The Awkward Allies
World War 2 is often remembered in simple terms, as the struggle and ultimate victory against the fascist nations of Europe, especially Nazi Germany. The conflict is frequently painted in terms of good vs. evil – the war being dubbed the ‘Good War’ – because at its heart there was a brutal, totalitarian dictatorship bent on conquest and extermination, and on the other side an alliance of non-fascist nations. However, this alliance also included its own brutal dictatorship in the form of the Soviet Union.Considering the ‘Eastern Front’ - the area of Europe where the back of the German army was broken in conflict with a Russian army supplied with democratic aid - invites some unsettling conclusions about the war. It forces you to reconsider who actually ‘won’ the war, and how far it was ultimately successful. It was, as Eastern European historian Norman Stone subtitled his account of the war, “No Simple Victory.”
The Destruction of the Fascist States
Of course, this article isn’t suggesting that Hitler’s Germany and Mussolini’s Italy in any way escaped defeat. They were decisively and wholly defeated, the dictators overthrown, their militaries routed, their ideas made anathema. Instead democracy was returned to Italy, West Germany and other western nations, and Nazi plans for mass exterminations, of the mentally ill, the Gypsies, the Slavs, the Jews, were halted.The Soviet Success
Just as Hitler was clearly defeated, Stalin’s Soviet Union was clearly victorious. Stalin had been suspicious of Hitler since before the war – although, given that he was paranoid about non-communist Europe, this perhaps isn’t as prescient as it seems – and the early days of the war in 1939 saw Russia invade Poland and Baltic states in order to establish a pro-Soviet cushion between Germany and Russia. This cushion failed in 1941 when the Nazi’s launched Operation Barbarossa, the invasion of the Soviet Union. However, after being forced back to the outskirts of Moscow and inside Stalingrad, Soviet forces pushed Germany and its allies all the way back to Berlin; Germany was defeated.However, World War 2 didn’t just see Russia defeat Germany. It also saw their armies range over a vast area of Eastern Europe in an attempt to defeat the fascists, and when the war ended the Soviet system was still in control of these countries, in which it moved to establish friendly, pro-soviet governments, which in practice meant communist dictatorships subservient to Russia. The conclusion of World War 2 saw the Soviets not only defeat Germany, but create an occupied cushion against the rest of Europe on a much grander scale than in 1939. The Cold War with the West resulted.
Democratic Success / Democratic Failure
In the Western world, World War 2 is portrayed as an unequivocal success, and it’s easy to see why.
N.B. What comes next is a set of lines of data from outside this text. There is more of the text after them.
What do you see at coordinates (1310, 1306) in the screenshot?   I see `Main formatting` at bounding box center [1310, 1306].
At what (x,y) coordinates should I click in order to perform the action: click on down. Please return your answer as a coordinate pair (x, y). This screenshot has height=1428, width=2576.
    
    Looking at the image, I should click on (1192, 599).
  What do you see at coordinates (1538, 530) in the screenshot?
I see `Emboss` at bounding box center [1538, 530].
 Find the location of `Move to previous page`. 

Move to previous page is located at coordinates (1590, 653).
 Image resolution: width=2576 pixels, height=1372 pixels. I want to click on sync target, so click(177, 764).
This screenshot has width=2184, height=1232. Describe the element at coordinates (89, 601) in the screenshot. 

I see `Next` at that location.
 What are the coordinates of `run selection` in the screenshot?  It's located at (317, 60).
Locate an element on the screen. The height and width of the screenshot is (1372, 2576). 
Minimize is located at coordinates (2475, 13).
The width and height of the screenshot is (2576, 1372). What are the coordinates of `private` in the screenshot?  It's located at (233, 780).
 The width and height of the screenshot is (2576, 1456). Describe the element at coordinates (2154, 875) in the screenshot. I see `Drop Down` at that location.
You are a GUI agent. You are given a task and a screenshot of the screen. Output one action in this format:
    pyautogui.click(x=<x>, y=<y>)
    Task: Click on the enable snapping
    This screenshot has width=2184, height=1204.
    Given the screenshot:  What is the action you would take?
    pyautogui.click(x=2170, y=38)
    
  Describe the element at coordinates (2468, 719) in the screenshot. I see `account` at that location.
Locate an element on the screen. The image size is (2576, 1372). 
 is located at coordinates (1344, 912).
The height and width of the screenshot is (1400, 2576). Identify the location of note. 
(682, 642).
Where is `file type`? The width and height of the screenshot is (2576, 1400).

Nazi Germany was defeated utterly, while France, Italy, the Low Countries, West Germany and other nations were returned to a democratic state. But when Britain and France declared war on Germany in 1939, it was because the Germans had invaded Poland, which was soon beaten and under the rule of a murderous dictatorship. But by the war’s end in 1945, Poland was still under the rule of a murderous dictatorship, only this time it was Stalin’s Russia. While countries like Britain were free from the danger of Nazi attack, the war had directly led to vast areas of Eastern Europe swapping one totalitarian dictatorship for another, the man who filled death camps for the man who filled the gulags. For the Soviet Union this was success, but can the same really be said for Britain, America and the other democracies involved?This situation had led people to argue that the Second World War didn’t fully end until the end of the Cold War in the late 80s and the return to Eastern Europe of democracy. It’s important to remember that the conclusion of World War 2, while celebrated at the time, was different for east and west Europe. Could the west have done anything to change this? No, not without much more war. But, bearing this in mind, it might not be accurate to simply say the west won.